Hello to everyone from sunny Temecula, CA. Today I was on the trampoline with my niece and I just layed down and took a nap in the sun...right on the trampoline!! It is so nice to feel warm again!!!
Bummer about our weigh in this week...but we still have time...gotta keep plugging along!!
The trip here was bad food wise. I was up for a total of 36 hr and all I wanted to do was eat to try to stay awake. Most of the food was healthy/lo cal but I still went way over my calories and did not get any exercise in for 2 days. Happy to say that I am back on track and today got up with my sis at 530am to go to gym (not bad since this is normally the time I start thinking about going to bed!!). My three nieces keep me very busy and thanks to the weight loss I have NO problem keeping up with them now!!
Ashmomma omg, good luck with the new job, but that temptation would be too much for me. I LOVE Edible Arrangements. My sis sent me a huge arrangement last year when I had surgery and I lived off of it for a week. I had very little appetite at first so I just grazed on the fruit whenever I felt up to taking on the stairs. I would have never guessed chocolate covered apples could be SO GOOD!
MissVit please do post pics of safari...sounds very interesting!!
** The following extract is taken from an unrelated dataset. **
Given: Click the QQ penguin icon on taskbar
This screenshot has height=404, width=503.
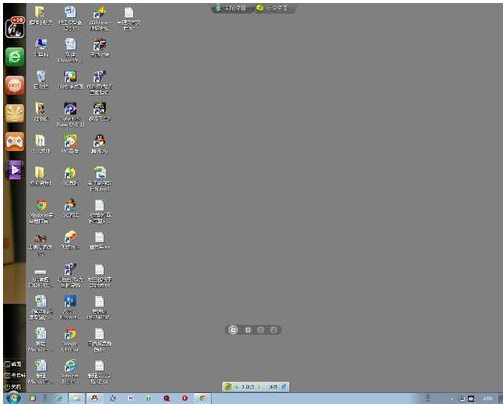Looking at the screenshot, I should point(95,398).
I gotta say, I was a little confused when I saw the date for this thread said 3/24??? Did I miss something??? I said it on the old thread, but let me mention it again. I agree with Cruise. It is sad that so many people have dropped out, so the rest of us have got to stick together and stay strong. I may lose super slow, but I WILL NOT GIVE UP!!! I keep on truckin everyday.
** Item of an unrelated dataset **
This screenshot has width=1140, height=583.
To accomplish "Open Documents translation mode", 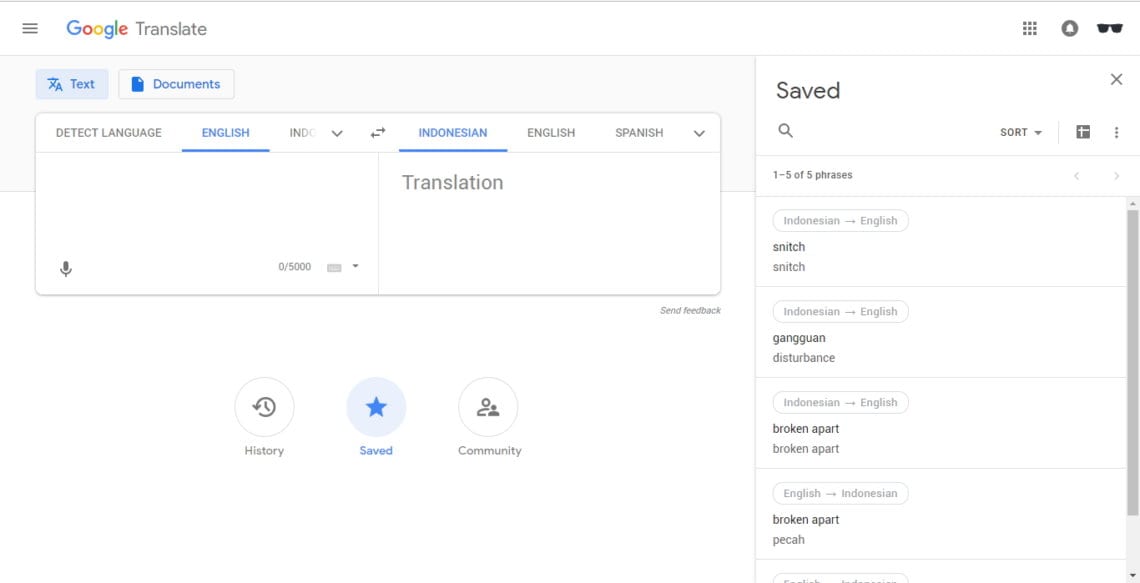I will pos(176,84).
We can win this next week. And we will be better people for it. I just did the weirdest workout. I bouth Jackie Warner's DVD, from the Bravo show "Workout". 20 min. of legs, 15 min. of WATP and then 10 min. on an old bike type thing, with the handles you move. Hope it did some good.
Shari- Just think carefully. Times are tough.
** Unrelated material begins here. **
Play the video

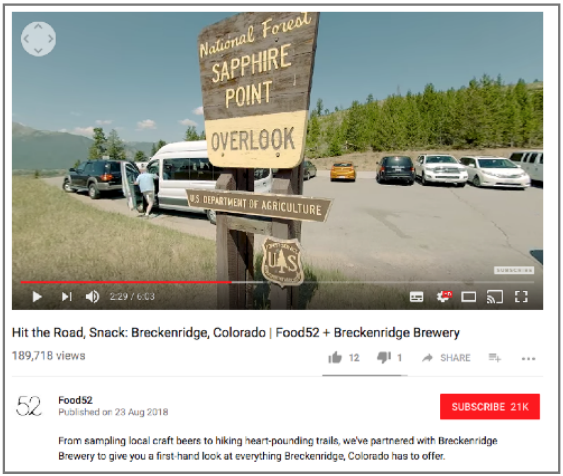click(37, 297)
Monte- CONGRATS!!! You deserve it. You worked hard for it.
Tsap- Sun is always good. It has been nice here too. I hear it may get cold and rainy though.
So I talked to both HR and the union today like I planned. Found out from HR that I won't be career till my 3 year mark which is in June. If I quit before I make career, I won't be able to come back to the VA in my current grade. I would have to start over, at the bottom. I actually laughed because I had already promised myself that if I didn't get another position in the hospital by my birthday (July 29th), I would quit and now I know I can. Went to the Union with some of my complaints and he's going to have a meeting with the new asst chief and the supervisors. If this continues, we're filing a EEO grievance. We'll see what happens.
Mama's birthday is tomorrow. Not sure what to get her....
MC ~ CONGRATULATIONS!
Cakses ~ Hopefully they'll let you know soon what's going down.
I've been working since I was 13, I've had sucky jobs before and I have never left one without having another one first. I'm WAY too paranoid and worrisome to just quit without a backup plan.